Sarah Letovsky: Miles From Home
Text by Stanzie Tooth
I look in the mirror. I am met with my reflection but stare past myself, lost in thought; of the day ahead, of the immediacy of the morning, of next year, of ten years from now. Astounded by this mental clustering, from the outside I appear frozen, staring blankly at my face.
To be or not to be - that is the question Sarah Letovsky’s new portraits seem to pose. For decades we’ve talked about reclaiming the female gaze in painting, but this assertion is most often made in reaction and response to the other. Letovsky’s women (for they are all women), seem to look inward. They are questioning. They look out of the frame of the canvas - to what? These are less the furtive glances of someone in address to another, but more the gaze of someone deep in thought. There is tension in that look, an unease. It is active, yet fixed.

Records:
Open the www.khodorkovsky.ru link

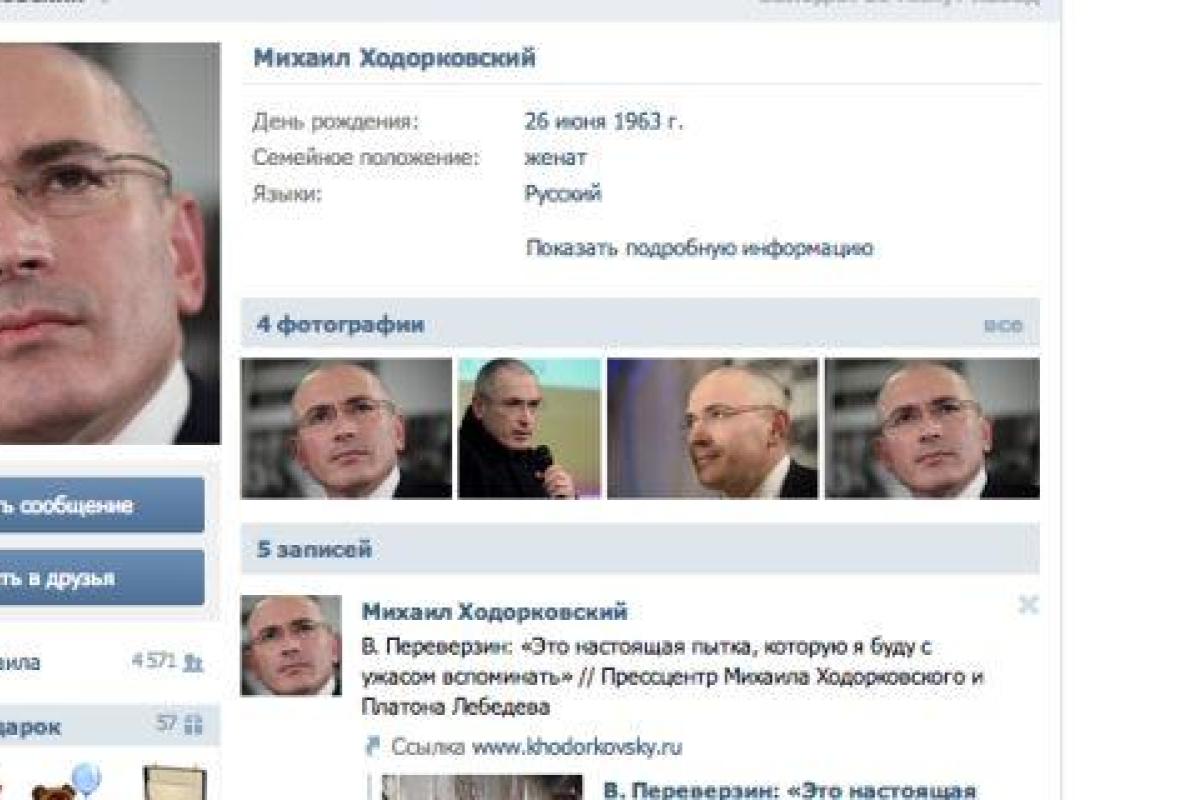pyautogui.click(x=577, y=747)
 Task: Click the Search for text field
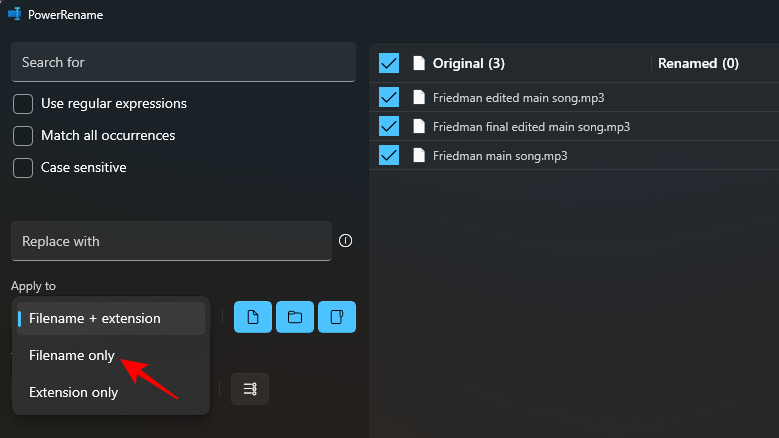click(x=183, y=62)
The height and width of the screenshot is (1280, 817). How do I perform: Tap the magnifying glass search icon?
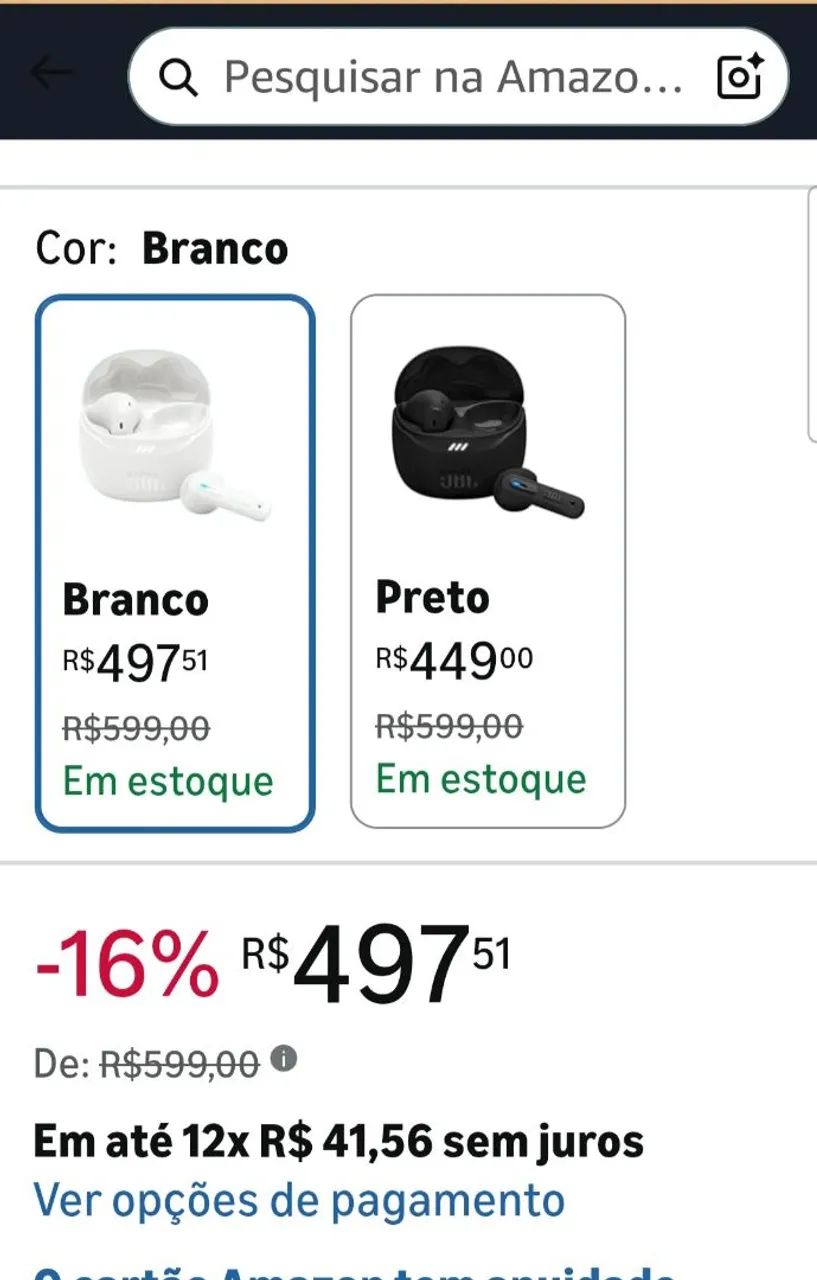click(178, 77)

...

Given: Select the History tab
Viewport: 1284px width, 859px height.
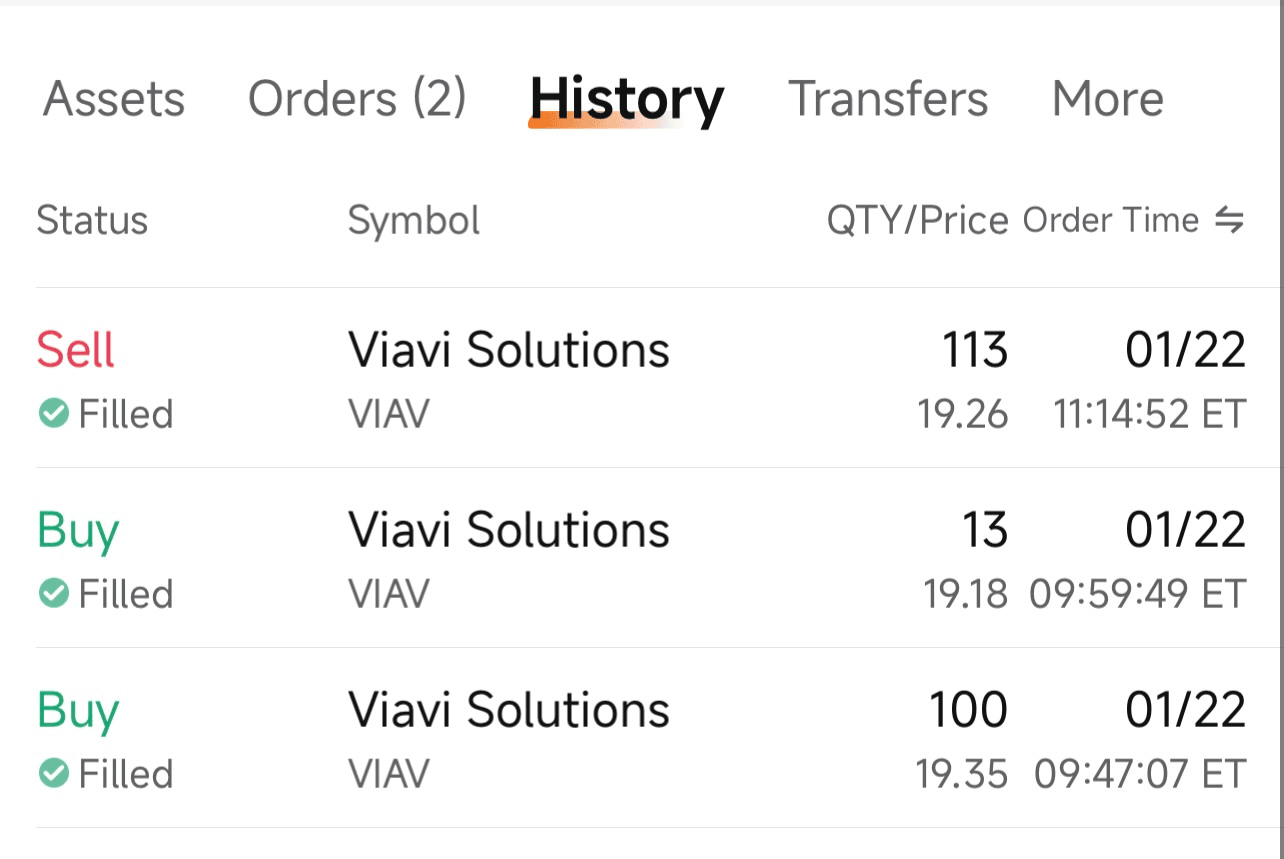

Work order 1:
Transcribe from the Sarah Letovsky essay the stretch from "Sarah Letovsky: Miles" through "active, yet fixed.".
Work order 2:
Answer these questions using the Sarah Letovsky essay.
(a) Who wrote the text?
(b) What are all of the subjects in Letovsky's new portraits?
(c) What does the speaker look into at the very start?
Work order 3:
Take the Sarah Letovsky essay further, picking up after its final sentence.
The entries are not needed for this work.

Reply 1:
Sarah Letovsky: Miles From Home
Text by Stanzie Tooth
I look in the mirror. I am met with my reflection but stare past myself, lost in thought; of the day ahead, of the immediacy of the morning, of next year, of ten years from now. Astounded by this mental clustering, from the outside I appear frozen, staring blankly at my face.
To be or not to be - that is the question Sarah Letovsky’s new portraits seem to pose. For decades we’ve talked about reclaiming the female gaze in painting, but this assertion is most often made in reaction and response to the other. Letovsky’s women (for they are all women), seem to look inward. They are questioning. They look out of the frame of the canvas - to what? These are less the furtive glances of someone in address to another, but more the gaze of someone deep in thought. There is tension in that look, an unease. It is active, yet fixed.

Reply 2:
(a) Stanzie Tooth
(b) Women
(c) A mirror

Reply 3:
Letovsky’s paintings are all of women at a particular stage of life - that time of life where one has to decide. Faced with questions of the future, of biology, of tradition. All of these questions are posed in tandem and in conflict with one’s sense of individuality and personal ambition. This dichotomy isn’t the same as the one presented to our fore-mothers, when options were more limited and to take the road less travelled bore a different kind of stigma. Yet, in our contemporary moment of multiplicities, it is easy to get mired by abundance. Born to an age of introspection, the faces of Letovsky’s women are marked with these questions. They are expectant.
These faces could also be seen as mirroring the face of the artist herself. This series marks a transitional point in the artist’s work and life. Having spent the last two years in Edmonton untethered from the familiar surroundings of family, this work reflects a sentiment of suspended animation. Each face is imbued with the uncertainty of loss, hope and anticipation.
It cannot be forgotten that these are paintings. Vija Celmins once remarked “I feel that the image is a sort of armature where I hang my marks and make my art.” For Letovsky, the portrait is the armature, the support, for wild and wonderful expressions in paint. Sarah is a graceful painter. Her marks are crisp, yet wispy. Her sense of colour allures and advances. She can somehow make quiet moments from brash prismacolor. Continuing the imaging strategies of her painting forebears like Alex Katz and Janet Werner, Letovsky picks up the torch of contemporary portraiture and carries it forward. Where Katz and Werner look at the female form, Letovsky seems to look through it, unafraid to claim this space as semi-biographical.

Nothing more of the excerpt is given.